Question:
BRR
As salamu aleikum,
lately I watched a documentary about people who do not eat and drink since years but live from divine light. This tradition exists in many religions so I was wondering if in Islam we also have awlyah who subsist only through divine light?
Wa salam
Answer:
wa `alaykum salam,
Yes, we have that of course. Islam is the final and most perfect religion. Shaykh Hisham recently spoke on this:
Grandshaykh’s … said that there are many types of khalwah (seclusion). If you train yourself not to drink any water, there is a special khalwah that with awrad you can live without water. If you accomplish that you can live without food or water as you take energy directly from Allah (swt)…
Speaking recently about the Abdal, Shaykh Hisham said:
“And second, Allāh gave them power of sahr, to stay up all night, not to sleep…
As related by Ahmad in his Musnad, Prophet (s) said, “When you are in the jungle or desert and feel afraid, call on`ibādAllāh, (abdāl, the Substitutes, rijālAllāh), and they will come and support you.”

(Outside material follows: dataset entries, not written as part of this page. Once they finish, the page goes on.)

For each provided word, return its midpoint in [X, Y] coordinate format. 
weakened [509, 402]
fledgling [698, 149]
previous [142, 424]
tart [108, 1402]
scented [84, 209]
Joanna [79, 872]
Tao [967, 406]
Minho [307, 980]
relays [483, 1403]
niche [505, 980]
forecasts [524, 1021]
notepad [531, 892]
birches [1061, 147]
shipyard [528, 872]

Allāh swt gave them the power of sahr `alā rāhat an-nās, to stay awake while people are asleep …They look after everyone through their spiritual means in order to lift up that one who is losing his faith or losing his duties during the day. They reach him and they don’t differentiate from one to another, as they have orders to reach everyone in need.”
Always, if there is food they eat and if there is no food, they don’t care, they don’t eat. Al-jū` is one of their characteristics, hunger. They want to feel with everyone, that there are poor people with no food, to sympathize with them, they do not eat. And this I saw in Grandshaykh ق and in Mawlana Shaykh Nāzim ق; they don’t eat, but we run to fill our stomachs and graze.”
Shaykh Hisham has explained that out of humility, and to appear “normal” such awliyaullah hide this power, and eat, drink, marry and so on like normal people, as our Holy Prophet (s) did, whereas in fact they are not in need of any of that for they subsist on dhikrullah.